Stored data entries
════════════════════

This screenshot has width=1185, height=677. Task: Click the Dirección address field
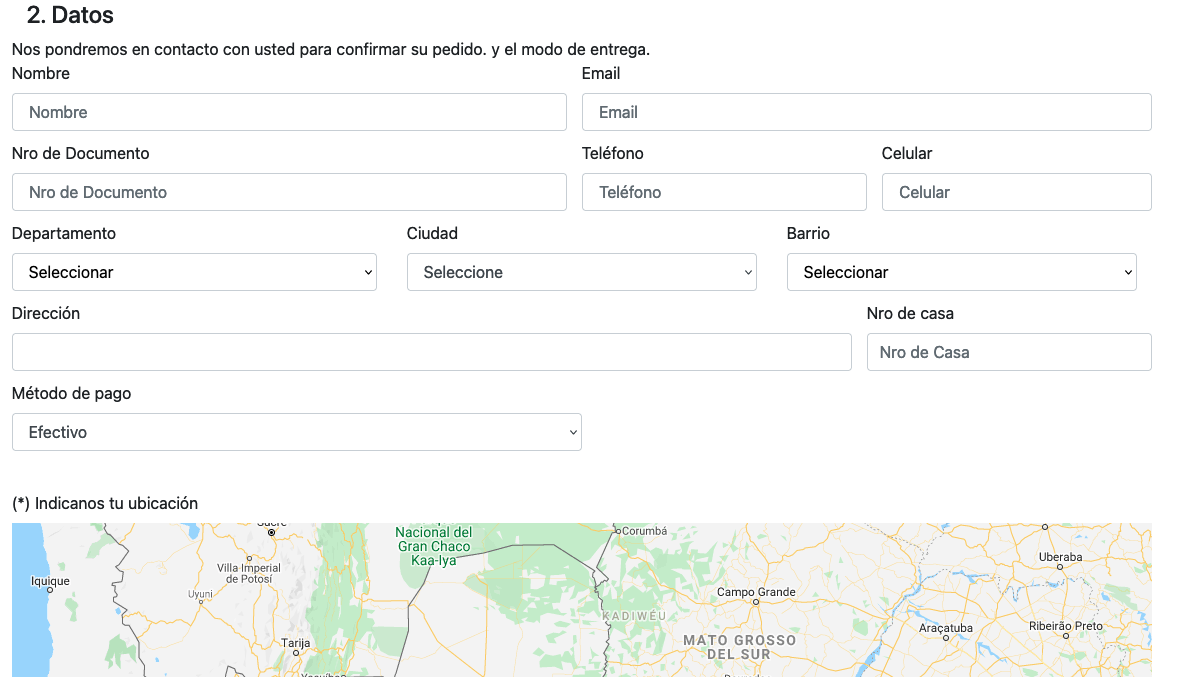(x=431, y=352)
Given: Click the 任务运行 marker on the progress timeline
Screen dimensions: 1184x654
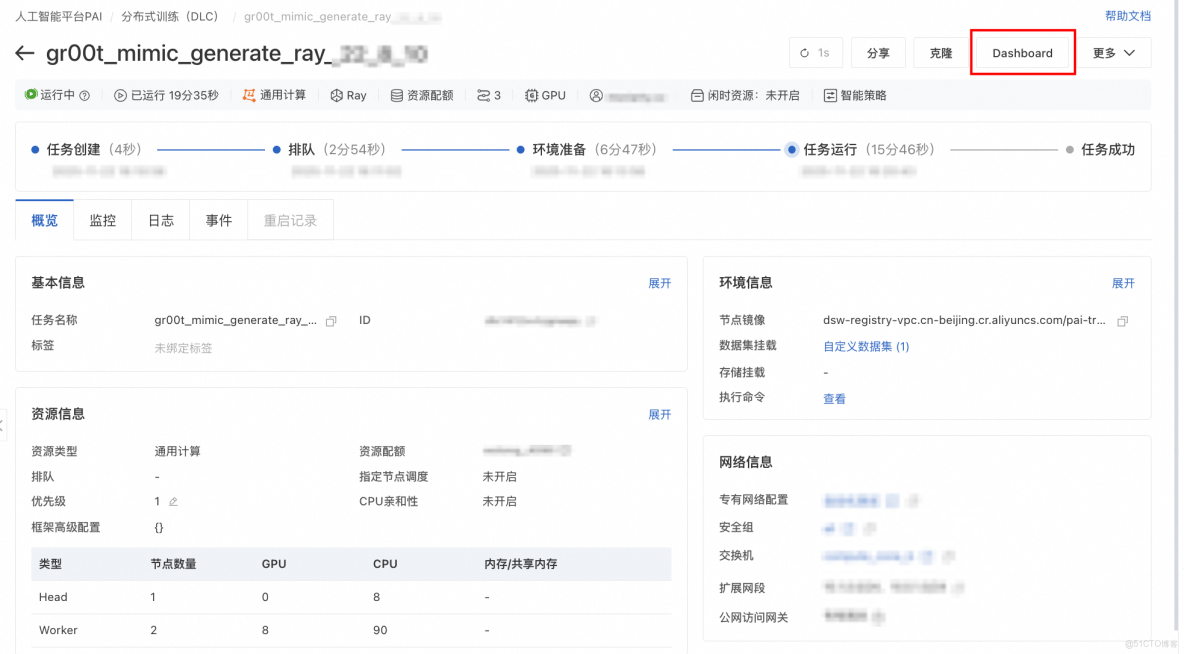Looking at the screenshot, I should tap(790, 147).
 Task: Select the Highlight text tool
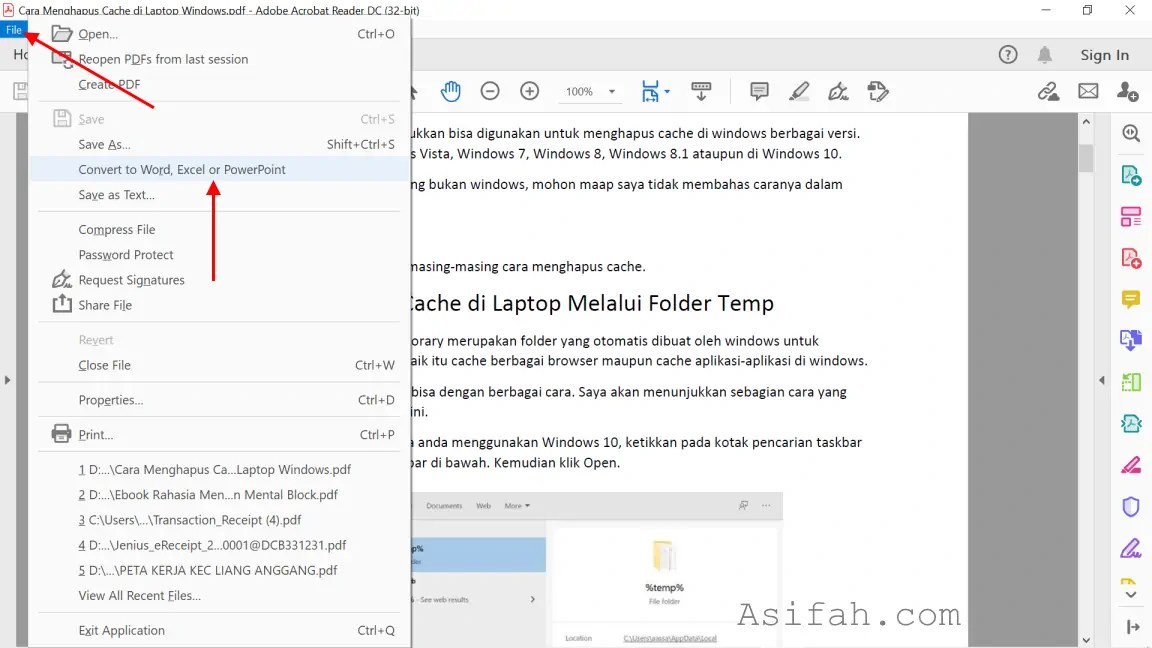pos(799,91)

════════════════════

Omit the pictures and restate the rest of the records verbatim.

This screenshot has width=1185, height=677. Task: Click the Dirección address field
(x=431, y=352)
Given: Click the 任务运行 marker on the progress timeline
Screen dimensions: 1184x654
Looking at the screenshot, I should tap(790, 147).
 Task: Select the Highlight text tool
pos(799,91)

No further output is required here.